Colbert talked about the crash most extensively in 2022, as a guest on an episode of Anderson Cooper’s “All There Is” podcast.
Colbert told Cooper he now has difficulty recalling anything about the first 10 years of his life before the plane crash.
“September 11, 1974 — for me, everything before that is in black and white,” Colbert said. “And, matter of fact, I have trouble remembering things. I mean, before that moment, there is such a break in the cable. … My awareness of the world changed. My emotional life changed. My relationship with my mother changed. And my relationship with my father and my brothers changed, too, because now I never really got to know my father. …
“(He was) always this sort of saintly figure in a way. And my brothers are always, you know, about to go play baseball. … They’re just looking for their gloves, all the time.”
On the podcast, Colbert also repeated a story he said he had recently told a friend — about hunting for marsh hen as a boy with his dad and his older brother Billy in South Carolina, not long before the plane crash.
“We got on our little boat and one of these hens just peels off from the group and lands between two stalks of grass in the marsh,” Colbert recalled. “And my dad goes, ‘Flush it out!’ And so my brother Billy pulls us a little bit closer, so he can take the oar he’s got in his hand and flush the duck out. He brings it down exactly where that marsh hen landed, and nothing happens.
“And my dad goes, ‘Try it again.’ … It didn’t startle. It didn’t come out. And so I’m pretty sure … the only bird we got that day my brother Billy killed with an oar.”
Colbert said that at this point in his telling of the story, his friend started laughing. “He goes, ‘Is that a true story? And I said, ‘Oh, there’s nobody to ask. Dad’s gone. And now Bill’s gone. (Billy Colbert died in 1999.) I’ve always thought that was a true story. But, I mean, I was 9. Maybe it’s not a true story.’ …
“And that’s a profound feeling, to know that you’re the only one with that story.”
Colbert told Cooper that, for years after the crash, he feared he would also die when his own children were young — and that he wouldn’t live past age 53, the age his father was when he died in the crash of Flight 212. He kept one of his brother Peter’s belts for decades before eventually giving it to his own son, also named Peter. (Stephen Colbert has two other children, son John and daughter Madeleine. All three are now in their 20s.)
Colbert also said he believed that the subject of grief isn’t addressed often enough.
“It is a need everyone has eventually to deal with in their lives, if they’re lucky in a strange way,” Colbert said. “It means they’ve lived long enough to experience the loss of someone else…. And yet, it’s a subject that just doesn’t get addressed, partly because of the lack of common public ceremony associated with it anymore.... The loneliness of grief is extraordinary. ... Just someone acknowledging that you’re going through it is a consolation.”
Yet if you watch the Oprah Winfrey interview closely, Colbert appears to be at least somewhat uncomfortable talking about the loss of his father and brothers. And although he has opened up since then about the Flight 212 tragedy, he doesn’t do so very often — or very easily — at all.
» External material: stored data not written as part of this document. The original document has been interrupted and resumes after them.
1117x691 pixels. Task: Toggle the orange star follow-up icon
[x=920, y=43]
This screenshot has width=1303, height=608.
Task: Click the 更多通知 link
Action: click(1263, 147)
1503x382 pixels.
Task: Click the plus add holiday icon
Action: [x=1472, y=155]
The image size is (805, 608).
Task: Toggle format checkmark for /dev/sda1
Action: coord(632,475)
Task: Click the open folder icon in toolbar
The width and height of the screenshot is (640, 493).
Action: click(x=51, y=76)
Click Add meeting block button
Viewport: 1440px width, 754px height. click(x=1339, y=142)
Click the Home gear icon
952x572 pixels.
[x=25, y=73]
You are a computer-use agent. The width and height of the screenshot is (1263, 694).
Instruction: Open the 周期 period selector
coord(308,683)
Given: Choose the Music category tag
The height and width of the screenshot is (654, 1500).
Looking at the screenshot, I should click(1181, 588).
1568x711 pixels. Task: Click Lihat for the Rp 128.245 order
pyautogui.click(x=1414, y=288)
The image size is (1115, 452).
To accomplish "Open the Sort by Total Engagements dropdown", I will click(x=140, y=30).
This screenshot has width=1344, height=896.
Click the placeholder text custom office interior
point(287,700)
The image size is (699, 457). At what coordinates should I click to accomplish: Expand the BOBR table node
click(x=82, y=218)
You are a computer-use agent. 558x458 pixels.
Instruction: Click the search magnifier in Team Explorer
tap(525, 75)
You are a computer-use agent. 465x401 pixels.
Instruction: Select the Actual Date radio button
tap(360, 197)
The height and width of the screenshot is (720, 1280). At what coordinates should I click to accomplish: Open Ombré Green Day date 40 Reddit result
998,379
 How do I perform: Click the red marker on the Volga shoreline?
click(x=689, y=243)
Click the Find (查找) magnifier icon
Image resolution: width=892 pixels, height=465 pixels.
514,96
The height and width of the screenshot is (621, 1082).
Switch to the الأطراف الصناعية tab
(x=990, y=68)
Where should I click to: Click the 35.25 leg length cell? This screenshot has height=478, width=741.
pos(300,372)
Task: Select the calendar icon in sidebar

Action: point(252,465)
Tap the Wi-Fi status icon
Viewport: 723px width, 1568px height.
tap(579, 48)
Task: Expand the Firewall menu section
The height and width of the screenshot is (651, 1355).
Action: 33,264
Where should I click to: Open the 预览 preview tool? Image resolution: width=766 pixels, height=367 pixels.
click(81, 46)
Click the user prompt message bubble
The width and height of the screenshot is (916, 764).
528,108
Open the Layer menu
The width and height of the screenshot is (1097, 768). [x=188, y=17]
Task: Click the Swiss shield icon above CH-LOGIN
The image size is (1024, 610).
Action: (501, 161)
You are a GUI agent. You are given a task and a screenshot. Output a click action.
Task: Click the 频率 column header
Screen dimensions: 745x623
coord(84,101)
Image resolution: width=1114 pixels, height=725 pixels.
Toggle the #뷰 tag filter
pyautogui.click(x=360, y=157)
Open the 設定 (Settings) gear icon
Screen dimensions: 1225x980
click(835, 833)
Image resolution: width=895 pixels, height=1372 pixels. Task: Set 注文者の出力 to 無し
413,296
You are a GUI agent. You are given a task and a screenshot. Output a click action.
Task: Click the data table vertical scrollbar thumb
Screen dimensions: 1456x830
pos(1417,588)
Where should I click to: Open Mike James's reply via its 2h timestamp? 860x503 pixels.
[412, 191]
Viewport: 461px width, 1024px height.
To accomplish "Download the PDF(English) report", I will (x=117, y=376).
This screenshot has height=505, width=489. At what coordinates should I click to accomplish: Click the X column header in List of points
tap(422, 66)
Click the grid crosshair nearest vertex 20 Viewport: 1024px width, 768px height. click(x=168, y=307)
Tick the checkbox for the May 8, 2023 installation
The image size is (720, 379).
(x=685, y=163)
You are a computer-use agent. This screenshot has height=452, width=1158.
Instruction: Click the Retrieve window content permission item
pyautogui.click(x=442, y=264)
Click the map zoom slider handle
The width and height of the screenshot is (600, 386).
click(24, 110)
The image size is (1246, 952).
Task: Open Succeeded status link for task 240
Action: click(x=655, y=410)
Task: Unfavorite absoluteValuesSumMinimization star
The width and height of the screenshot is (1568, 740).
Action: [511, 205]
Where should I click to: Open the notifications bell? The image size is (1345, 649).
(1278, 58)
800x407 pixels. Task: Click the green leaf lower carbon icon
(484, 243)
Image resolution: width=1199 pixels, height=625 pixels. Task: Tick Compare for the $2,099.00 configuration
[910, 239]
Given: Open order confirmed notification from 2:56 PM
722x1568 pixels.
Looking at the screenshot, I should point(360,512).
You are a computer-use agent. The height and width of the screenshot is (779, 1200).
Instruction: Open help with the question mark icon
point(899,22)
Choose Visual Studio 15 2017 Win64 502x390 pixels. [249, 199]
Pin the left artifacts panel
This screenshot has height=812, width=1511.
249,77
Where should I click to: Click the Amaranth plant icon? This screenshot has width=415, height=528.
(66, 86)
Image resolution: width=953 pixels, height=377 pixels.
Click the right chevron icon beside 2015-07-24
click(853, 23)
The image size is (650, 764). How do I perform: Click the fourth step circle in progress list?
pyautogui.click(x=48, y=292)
Just as The Observer was unsuccessful in reaching Colbert, Sonny Hendrix, son of Flight 212 survivor Roy Hendrix and a longtime American Airlines pilot, said he also has failed to connect with the comedian despite the fact that “I have written many handwritten letters and emails to (him).”
Another relative of a Flight 212 passenger, whose family knew the Colberts at the time of the crash, told the Observer: “I know you haven’t been able to talk to Stephen Colbert — ’cause (for the most part) he will not talk to anybody about it.”